Write the entries out again. Each one must match exactly.

--- Material to process ---

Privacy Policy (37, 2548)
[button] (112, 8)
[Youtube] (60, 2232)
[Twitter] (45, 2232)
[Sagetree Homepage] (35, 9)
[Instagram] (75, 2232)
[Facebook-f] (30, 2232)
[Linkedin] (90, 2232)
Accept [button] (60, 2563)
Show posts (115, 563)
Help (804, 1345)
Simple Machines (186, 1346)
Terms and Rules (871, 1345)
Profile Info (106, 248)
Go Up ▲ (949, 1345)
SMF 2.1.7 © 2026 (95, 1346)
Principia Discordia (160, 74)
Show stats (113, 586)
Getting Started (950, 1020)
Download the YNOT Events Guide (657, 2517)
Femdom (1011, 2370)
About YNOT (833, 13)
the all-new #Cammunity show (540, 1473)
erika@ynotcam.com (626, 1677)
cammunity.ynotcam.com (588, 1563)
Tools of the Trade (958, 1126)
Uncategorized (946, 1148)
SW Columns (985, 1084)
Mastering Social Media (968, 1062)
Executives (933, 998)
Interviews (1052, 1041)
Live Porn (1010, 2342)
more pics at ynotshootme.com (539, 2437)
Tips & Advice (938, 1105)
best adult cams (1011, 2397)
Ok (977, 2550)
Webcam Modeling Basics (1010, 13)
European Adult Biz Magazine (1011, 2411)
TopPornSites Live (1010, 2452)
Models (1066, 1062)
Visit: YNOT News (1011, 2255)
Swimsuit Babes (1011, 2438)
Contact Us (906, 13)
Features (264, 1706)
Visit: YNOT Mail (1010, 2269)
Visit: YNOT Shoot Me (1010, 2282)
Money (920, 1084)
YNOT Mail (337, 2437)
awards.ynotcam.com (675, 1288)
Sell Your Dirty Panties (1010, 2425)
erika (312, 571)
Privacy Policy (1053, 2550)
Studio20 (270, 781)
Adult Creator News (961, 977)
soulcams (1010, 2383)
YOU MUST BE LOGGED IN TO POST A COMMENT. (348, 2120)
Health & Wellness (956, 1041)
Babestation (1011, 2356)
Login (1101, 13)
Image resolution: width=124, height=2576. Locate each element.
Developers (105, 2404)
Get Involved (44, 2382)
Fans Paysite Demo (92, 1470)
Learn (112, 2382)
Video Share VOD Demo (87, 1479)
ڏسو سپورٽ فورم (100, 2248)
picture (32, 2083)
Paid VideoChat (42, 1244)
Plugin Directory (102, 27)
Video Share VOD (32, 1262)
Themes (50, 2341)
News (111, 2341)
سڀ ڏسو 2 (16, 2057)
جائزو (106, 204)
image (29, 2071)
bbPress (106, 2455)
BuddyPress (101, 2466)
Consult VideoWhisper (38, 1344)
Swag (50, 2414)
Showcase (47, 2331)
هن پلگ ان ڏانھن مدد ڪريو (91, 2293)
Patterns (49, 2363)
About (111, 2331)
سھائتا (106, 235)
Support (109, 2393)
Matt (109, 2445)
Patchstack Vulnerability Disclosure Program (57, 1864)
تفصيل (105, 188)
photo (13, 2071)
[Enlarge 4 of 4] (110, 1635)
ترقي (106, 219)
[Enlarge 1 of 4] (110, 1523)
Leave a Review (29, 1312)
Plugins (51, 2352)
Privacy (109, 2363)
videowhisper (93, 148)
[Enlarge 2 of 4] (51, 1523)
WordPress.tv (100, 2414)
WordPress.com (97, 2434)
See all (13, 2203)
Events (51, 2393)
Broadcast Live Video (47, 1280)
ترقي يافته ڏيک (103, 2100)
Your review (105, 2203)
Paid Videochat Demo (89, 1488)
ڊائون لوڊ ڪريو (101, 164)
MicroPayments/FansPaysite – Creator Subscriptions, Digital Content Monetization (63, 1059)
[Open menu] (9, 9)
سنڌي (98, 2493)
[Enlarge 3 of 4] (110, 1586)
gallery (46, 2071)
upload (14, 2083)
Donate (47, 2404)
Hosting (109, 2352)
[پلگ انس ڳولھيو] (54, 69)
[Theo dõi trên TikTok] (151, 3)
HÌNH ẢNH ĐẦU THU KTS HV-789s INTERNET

---

◆ Exercise solution ◆
Privacy Policy (37, 2548)
[button] (112, 8)
[Youtube] (60, 2232)
[Twitter] (45, 2232)
[Sagetree Homepage] (35, 9)
[Instagram] (75, 2232)
[Facebook-f] (30, 2232)
[Linkedin] (90, 2232)
Accept [button] (60, 2563)
Show posts (115, 563)
Help (804, 1345)
Simple Machines (186, 1346)
Terms and Rules (871, 1345)
Profile Info (106, 248)
Go Up ▲ (949, 1345)
SMF 2.1.7 © 2026 (95, 1346)
Principia Discordia (160, 74)
Show stats (113, 586)
Getting Started (950, 1020)
Download the YNOT Events Guide (657, 2517)
Femdom (1011, 2370)
About YNOT (833, 13)
the all-new #Cammunity show (540, 1473)
erika@ynotcam.com (626, 1677)
cammunity.ynotcam.com (588, 1563)
Tools of the Trade (958, 1126)
Uncategorized (946, 1148)
SW Columns (985, 1084)
Mastering Social Media (968, 1062)
Executives (933, 998)
Interviews (1052, 1041)
Live Porn (1010, 2342)
more pics at ynotshootme.com (539, 2437)
Tips & Advice (938, 1105)
best adult cams (1011, 2397)
Ok (977, 2550)
Webcam Modeling Basics (1010, 13)
European Adult Biz Magazine (1011, 2411)
TopPornSites Live (1010, 2452)
Models (1066, 1062)
Visit: YNOT News (1011, 2255)
Swimsuit Babes (1011, 2438)
Contact Us (906, 13)
Features (264, 1706)
Visit: YNOT Mail (1010, 2269)
Visit: YNOT Shoot Me (1010, 2282)
Money (920, 1084)
YNOT Mail (337, 2437)
awards.ynotcam.com (675, 1288)
Sell Your Dirty Panties (1010, 2425)
erika (312, 571)
Privacy Policy (1053, 2550)
Studio20 (270, 781)
Adult Creator News (961, 977)
soulcams (1010, 2383)
YOU MUST BE LOGGED IN TO POST A COMMENT. (348, 2120)
Health & Wellness (956, 1041)
Babestation (1011, 2356)
Login (1101, 13)
Image resolution: width=124, height=2576. Locate each element.
Developers (105, 2404)
Get Involved (44, 2382)
Fans Paysite Demo (92, 1470)
Learn (112, 2382)
Video Share VOD Demo (87, 1479)
ڏسو سپورٽ فورم (100, 2248)
picture (32, 2083)
Paid VideoChat (42, 1244)
Plugin Directory (102, 27)
Video Share VOD (32, 1262)
Themes (50, 2341)
News (111, 2341)
سڀ ڏسو 2 (16, 2057)
جائزو (106, 204)
image (29, 2071)
bbPress (106, 2455)
BuddyPress (101, 2466)
Consult VideoWhisper (38, 1344)
Swag (50, 2414)
Showcase (47, 2331)
هن پلگ ان ڏانھن مدد ڪريو (91, 2293)
Patterns (49, 2363)
About (111, 2331)
سھائتا (106, 235)
Support (109, 2393)
Matt (109, 2445)
Patchstack Vulnerability Disclosure Program (57, 1864)
تفصيل (105, 188)
photo (13, 2071)
[Enlarge 4 of 4] (110, 1635)
ترقي (106, 219)
[Enlarge 1 of 4] (110, 1523)
Leave a Review (29, 1312)
Plugins (51, 2352)
Privacy (109, 2363)
videowhisper (93, 148)
[Enlarge 2 of 4] (51, 1523)
WordPress.tv (100, 2414)
WordPress.com (97, 2434)
See all (13, 2203)
Events (51, 2393)
Broadcast Live Video (47, 1280)
ترقي يافته ڏيک (103, 2100)
Your review (105, 2203)
Paid Videochat Demo (89, 1488)
ڊائون لوڊ ڪريو (101, 164)
MicroPayments/FansPaysite – Creator Subscriptions, Digital Content Monetization (63, 1059)
[Open menu] (9, 9)
سنڌي (98, 2493)
[Enlarge 3 of 4] (110, 1586)
gallery (46, 2071)
upload (14, 2083)
Donate (47, 2404)
Hosting (109, 2352)
[پلگ انس ڳولھيو] (54, 69)
[Theo dõi trên TikTok] (151, 3)
HÌNH ẢNH ĐẦU THU KTS HV-789s INTERNET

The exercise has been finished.